What is the best structure to use to create a multi-templated style?
I am taking this from a purely structural standpoint currently because of my lack of knowledge depth with Smarty. But this is my idea:

Code:
/  - root of my application
/cache/  - template cache folder
/compile/ - originally "template_c" but I didn't like it.
/config/  - config dir?

/templates/
/templates/red/
/templates/green/
/templates/blue/

/html/ - the webroot of my application
/include/ - the main bulk of my php code.


Am I taking the correct approach? I took the liberty of having one cache/compile/config directory for all the styles - is this a bad (unworkable?) approach?

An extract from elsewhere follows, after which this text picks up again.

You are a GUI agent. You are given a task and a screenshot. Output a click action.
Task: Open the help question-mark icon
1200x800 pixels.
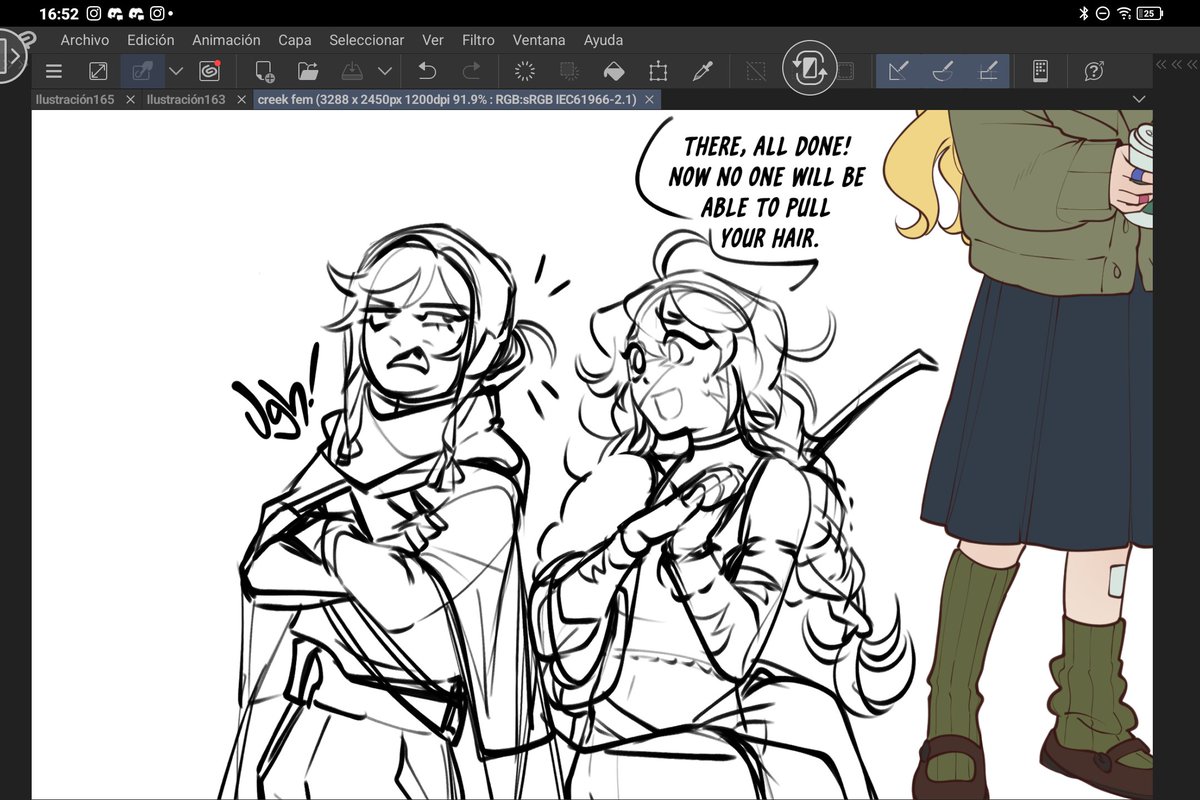pyautogui.click(x=1094, y=71)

I considered having the following structure, but ruled it out as it seemed repeatitive (maybe this is more ideal however), though there were no real facts behind me deciding this.
Code:

/html/  - webroot
/include/  - php code

/templates/red/template/
/templates/red/cache/
/templates/red/compile/
/templates/red/config/

/templates/green/template/
/templates/green/cache/
/templates/green/compile/
/templates/green/config/

/templates/blue/template/
/templates/blue/cache/
/templates/blue/compile/
/templates/blue/config/

The latter of the suggestions proves easier for adding more styles.

Programmatically, I am going to determine which template would need to be shown (e.g. user preferences and page options). Then when smarty is initialised, setup the appropriate directories. Is this method correct? I've read around and spotted comments regarding "Applications" being setup and these serving the purpose of allowing multiple styles. A quick browse through the documentation didn't throw any pages out that were relevant (maybe it's WoodForTree's Syndrome).

If anyone could spare the time to comment on, suggest improvements (and why) to my design's I would be very grateful. Or if it would be better to say "RTFM", throw me a link or two Cool .

Thanks,

edit: p.s. I am currently writing this before I have undertaken any major coding. I have little testing scripts etc, but no real foundations have been laid. So I cannot say with any confidence that I understand the potentials and limits of Smarty.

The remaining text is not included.